◆ **WORK REQUEST**: Only lines containing the string "computer" belong in the answer; find them in the records and copy them.

+++ MATERIAL FOR THE TASK +++

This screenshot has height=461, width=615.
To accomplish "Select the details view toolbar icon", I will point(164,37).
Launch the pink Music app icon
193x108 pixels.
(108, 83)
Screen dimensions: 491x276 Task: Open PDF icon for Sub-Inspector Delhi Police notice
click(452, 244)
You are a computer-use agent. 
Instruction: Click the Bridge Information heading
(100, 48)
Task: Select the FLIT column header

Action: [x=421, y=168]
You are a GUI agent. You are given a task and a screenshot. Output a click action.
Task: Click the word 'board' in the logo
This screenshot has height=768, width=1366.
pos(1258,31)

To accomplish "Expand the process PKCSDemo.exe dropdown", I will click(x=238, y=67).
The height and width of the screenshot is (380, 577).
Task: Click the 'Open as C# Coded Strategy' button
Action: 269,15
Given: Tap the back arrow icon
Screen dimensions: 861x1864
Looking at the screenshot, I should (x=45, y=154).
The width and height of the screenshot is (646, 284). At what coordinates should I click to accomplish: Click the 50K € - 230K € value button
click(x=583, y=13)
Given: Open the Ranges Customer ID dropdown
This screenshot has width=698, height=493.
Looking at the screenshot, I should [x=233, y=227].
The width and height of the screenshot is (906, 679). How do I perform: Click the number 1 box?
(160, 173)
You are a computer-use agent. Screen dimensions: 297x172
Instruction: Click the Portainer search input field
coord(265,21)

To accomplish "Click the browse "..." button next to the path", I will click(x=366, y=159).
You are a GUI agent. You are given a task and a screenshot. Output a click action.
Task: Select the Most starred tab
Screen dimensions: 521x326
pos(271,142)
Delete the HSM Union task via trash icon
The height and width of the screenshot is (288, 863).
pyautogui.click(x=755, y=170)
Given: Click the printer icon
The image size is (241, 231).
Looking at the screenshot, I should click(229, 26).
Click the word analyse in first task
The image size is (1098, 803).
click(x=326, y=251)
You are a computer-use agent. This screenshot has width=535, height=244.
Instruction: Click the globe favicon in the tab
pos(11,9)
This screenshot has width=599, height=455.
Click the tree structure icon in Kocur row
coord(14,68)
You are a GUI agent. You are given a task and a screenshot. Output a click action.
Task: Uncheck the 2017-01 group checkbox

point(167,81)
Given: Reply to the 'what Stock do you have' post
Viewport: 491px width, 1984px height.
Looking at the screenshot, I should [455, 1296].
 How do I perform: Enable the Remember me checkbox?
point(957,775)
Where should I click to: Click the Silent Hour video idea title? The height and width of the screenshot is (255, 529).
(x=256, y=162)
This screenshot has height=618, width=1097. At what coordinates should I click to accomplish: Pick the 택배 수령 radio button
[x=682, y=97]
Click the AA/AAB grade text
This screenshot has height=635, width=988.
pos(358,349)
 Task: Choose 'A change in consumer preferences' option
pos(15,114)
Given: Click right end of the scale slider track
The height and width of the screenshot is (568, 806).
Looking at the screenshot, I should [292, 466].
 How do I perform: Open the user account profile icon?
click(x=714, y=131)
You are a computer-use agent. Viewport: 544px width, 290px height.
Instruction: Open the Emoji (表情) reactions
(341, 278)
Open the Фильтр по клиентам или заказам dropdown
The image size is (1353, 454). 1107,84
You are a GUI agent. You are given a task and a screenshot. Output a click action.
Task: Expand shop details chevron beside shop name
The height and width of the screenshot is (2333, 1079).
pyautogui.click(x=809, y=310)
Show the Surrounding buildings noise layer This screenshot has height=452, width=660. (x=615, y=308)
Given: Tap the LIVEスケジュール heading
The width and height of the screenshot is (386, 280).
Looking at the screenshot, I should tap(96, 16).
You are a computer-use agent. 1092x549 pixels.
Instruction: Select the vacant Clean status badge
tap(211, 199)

+++

◆ **SOLUTION TO THIS EXERCISE**:
You are a computer-use agent. 
You are a computer-use agent. Screen dimensions: 297x172
You are a computer-use agent. This screenshot has width=535, height=244.
You are a computer-use agent. Viewport: 544px width, 290px height.
You are a computer-use agent. 1092x549 pixels.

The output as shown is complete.